O impacto das desigualdades sociais nas desigualdades escolares
Enviada em 20/11/2021
A Constituição Federal de 1988, norma de maior hierarquia do sistema jurídico brasileiro, assegura o direito à educação a todos os residentes do país. No entanto, percebe-se uma falha na efetivação desse princípio da Lei Maior, visto que o impacto das desigualdades sociais nas desigualdades escolares surge como um complexo desafio a ser sanado. Nesse sentido, isso ocorre devido a negligência governamental, tendo como consequência, a precarização na aprendizagem.
Primariamente, vale ressaltar que o descaso governamental em relação a educação é alarmante. Se bem que esse contexto com as eferas governamentais exemplifica a teoria das Instituições Zumbis, do sociólogo Zygmunt Bauman, uma vez que representa os impasses e o preconceito enraizados na sociedade. É exatamente nessa conjuntura que se insere a negligência governamental, pois ela corrobora nos impactos enfrentados pelo corpo social, pois a falta de verbas prejudica a compra de material escolar, a manuntenção estrutural das escolas e o acesso ao transporte para aqueles que moram em áreas mais distantes das escolas. Além disso, à mídia auxilia no fator de generalizar essas desigualdades, principalmente com estudantes pretos, pobres e de regiões mais afastadas, de modo que essa situação seja normalizada. Com isso, fica coerente a sintonia presente na teoria de Bauman.
Ademais, é necessário salientar o fator consequente sob à temática, decorrente da inobservância do dever, que contribui na precarização do aprendizado. Paralelo a isso, com a pandemia do Covid-19, foi decretado o fechamento das escolas, elaborando então um ensino remoto. Entretanto, as pessoas sem condições financeiras não possuem os recursos essencias para tal ensino, o qual exige computadores, internet e um ambiente adequado para os estudos. Outrossim, o pensamento do filósofo Immanuel Kant, explicita tal problemática, quando ele diz que " É no problema da educação que se assenta o grande segredo do aperfeiçoamento da humanidade". Dessa maneira, depreende-se a necessidade de uma mudança efetiva no ramo educacional.

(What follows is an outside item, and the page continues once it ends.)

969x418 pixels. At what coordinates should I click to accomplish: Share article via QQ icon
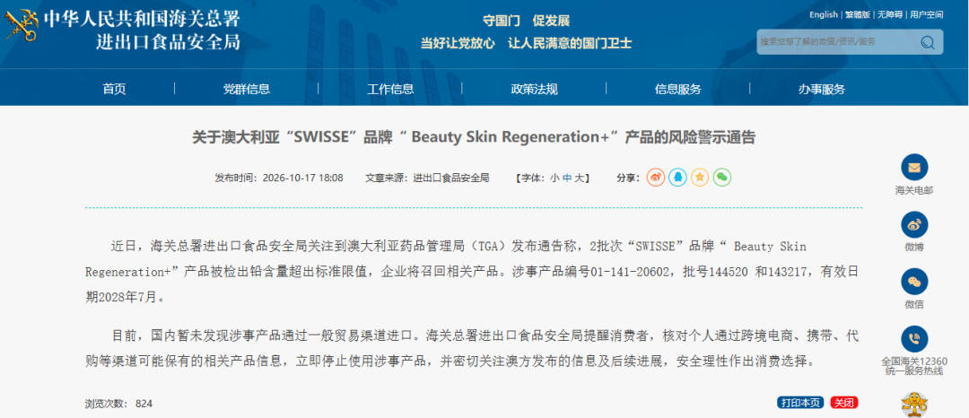point(678,178)
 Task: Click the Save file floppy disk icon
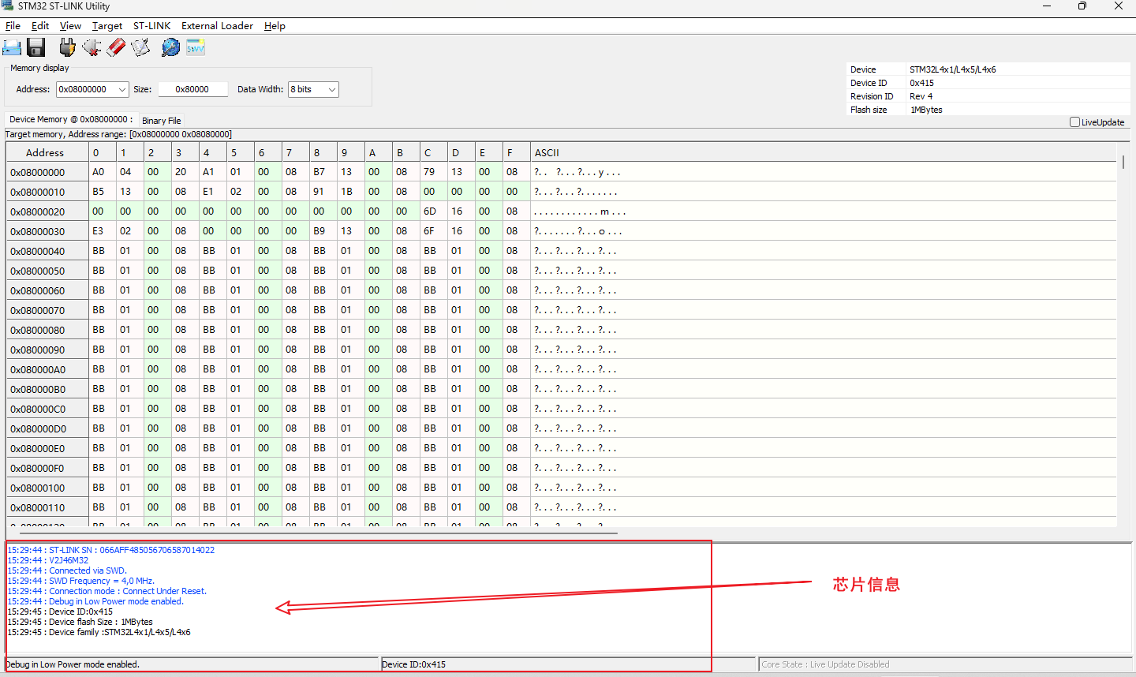[36, 48]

Portanto, são essenciais medidas operantes para a reversão dessas desigualdades. Para isso, compete ao governo, órgão que é autoridade governante de uma unidade política, investir, através de verbas governamentais, em transportes e em aparelhos básicos essenciais para o acesso remoto, afim de mitigar tais consequências recorrentes à problemática. Paralelamente, cabe também às mídias sociais, promover campanhas educativas sobre a sensibilização e a igualdade social, por intermédio de programas telesivos com viés informativo, com a finalidade de evitar os impactos na educação escolar. Somente assim, será possível usufrutar desse direito que é concebido à todos pela Constituição.